Can we find patterns from a large enough dataset of trades.

This is an overview of analysis of using stock price movements to try and predict where the price will be at the end of the day. We further categorize this by the profile of the company and the movement during prior periods. At the end of this we will try to find out if certain features of the data have some predictive power over price movement. Thereby we will build a trading strategy to exploit this information.

All the analysis is done on the Python Pandas library, the data from Quantopian and the reporting on the Python Django platform.

In day trading, there are times when your knowledge and experience go against you.

If I could get a large enough dataset of trades, there may be patterns that repeat that are not noticeable in the trenches but may become apparent if zoomed out and presented well. Of course there is no sure thing strategy when trading but if there are patterns that repeat a little more often than not, then doing this type of analysis maybe a worthwhile exercise.

A data analysis project starts with a question or a series of questions. This is done to frame the project and make sure any work you do is faithful to the reason why you started it out in the first place. Although this seems obvious at first, as projects get more and more complex, having a unifying reason keeps it from going off on tangents that don't serve the original project specification. During the project, it might be revealed that the initial specification is inaccurate or unworkable and this may lead to a different specification. If that is the case, the original needs to be changed and it will be back to the drawing board.


The particular day trading strategy I will be focusing on in the beginning are trading gappers. Gappers are where the price of a share goes up or down on the day's opening in comparison to its prior day close. Gappers flag up on stock scanners as a percentage against a previous close. I have selected an arbitrary number of 4% meaning, analysis will be done on stocks that have gapped up greater than 4% or gapped down less than 4% from the previous day's close. In order to filter this further, I will be looking at stocks in the NASDAQ which have entries for float and market capitalization on the Yahoo Finance website. At this point I believe there could be a relationship between the size of the company and the way the stock moves after a gap happens.

With regard to prediction, there are a number of ways price can move after open. 1. The gaps could close, meaning the price returns to the close of the previous day by the end of trading. 2. The gaps could run, meaning the price could move in the direction of the gap over the day. 3. The price could reverse multiple times during the day, finally settling on one of the above.

Most of the time though price movement follows number 3 above. Price movement would indicate that it is closing the gap, only to move in the opposite direction and close over the opening price during the day. The opposite also happens where the price continues in direction of the gap but changes direction over the end of the day.


Some of the questions I want to put forward to the model are:

  1. Do stocks with different market caps and floats behave differently when gapped after open?
  2. Does the prior day trend affect movement after open. As the trend could be different based on different times of the day, is it possible to look at the last 15 - 30 minutes of the prior day trend.

──────────────────────────────

- [To do]
1. Please copy the passage of the gap trading overview starting at "With regard to" and ending at "gapped after open?".
2. Answer these questions from the gap trading overview:
(a) Which Python library is used for the analysis?
(b) What percentage was chosen as the threshold for gappers?
(c) Stocks on which exchange will be examined?
3. Write the next part of the gap trading overview, starting right after its final sentence.
The source material is not needed for any of this work.

Source material:
──────────────────────────────

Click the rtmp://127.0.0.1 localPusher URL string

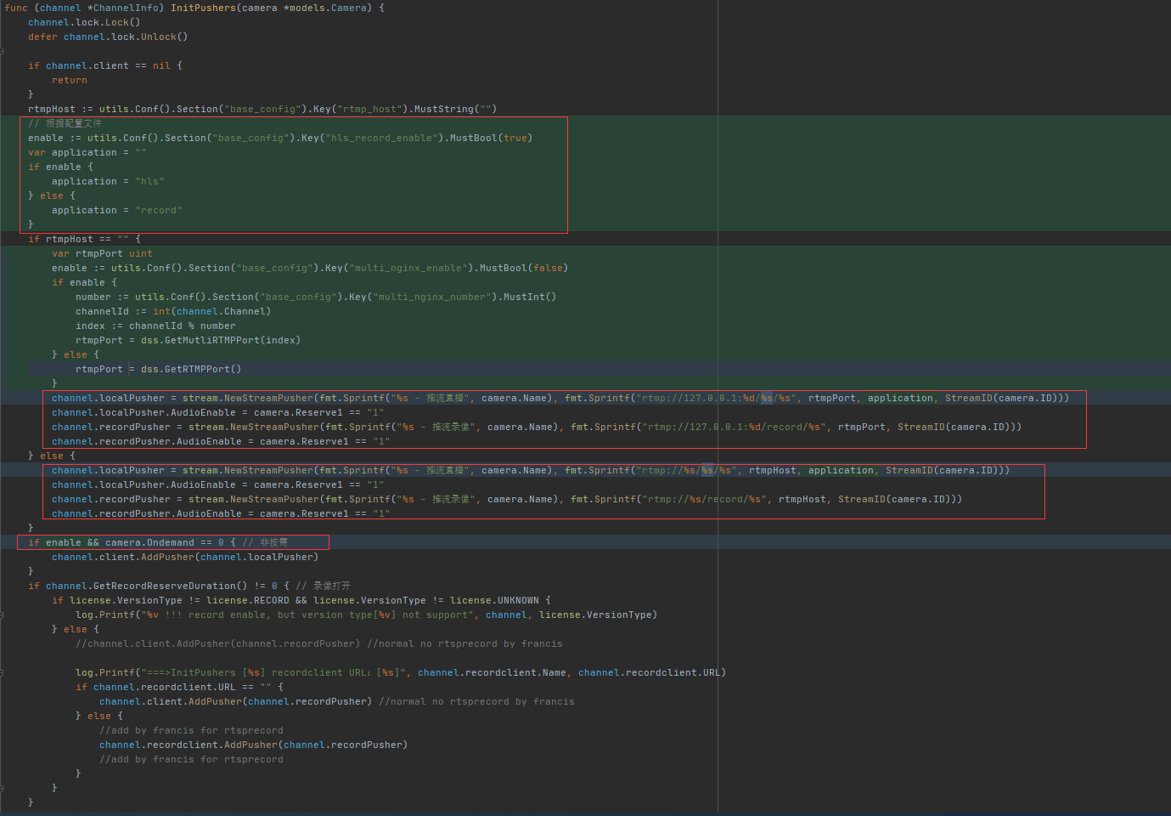[717, 398]
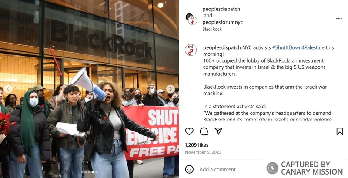Open #ShutItDown4Palestine hashtag
The width and height of the screenshot is (348, 178).
(298, 47)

──────────────────────────────

- [Expected responses]
1.
With regard to prediction, there are a number of ways price can move after open. 1. The gaps could close, meaning the price returns to the close of the previous day by the end of trading. 2. The gaps could run, meaning the price could move in the direction of the gap over the day. 3. The price could reverse multiple times during the day, finally settling on one of the above.

Most of the time though price movement follows number 3 above. Price movement would indicate that it is closing the gap, only to move in the opposite direction and close over the opening price during the day. The opposite also happens where the price continues in direction of the gap but changes direction over the end of the day.


Some of the questions I want to put forward to the model are:

  1. Do stocks with different market caps and floats behave differently when gapped after open?

2.
(a) Pandas
(b) 4%
(c) NASDAQ

3.
  3. Does the trend of the index the stock is on affect the direction of the gap?
  4. Can movement in the first minute predict movement in the subsequent 5 minutes?
  5. Can the above be applied for the next 10,15, 30, 60 minutes? If traded this time after open will it still be a profitable trade?


This will be done as a proper data analysis project implementing the best practices for organisation and making the approach as modular as possible. The directory structure will be based on the format where possible and will follow the sequence of: 1. Getting and formatting data for analysis 2. Creating features 3. Implementing algorithms 4. Presentation

Each of these will be further broken down depending on the scale and complexity of the task.

It is unlikely that the process will be a linear one, but rather an iterative one as discoveries in the future may lead to changing the original frame of the project or even refining some of the questions.

As the data is proprietary and not shareable, it cannot be hosted in the repository, but the code for the data processing will be available either as a Python script or an IPython notebook where available.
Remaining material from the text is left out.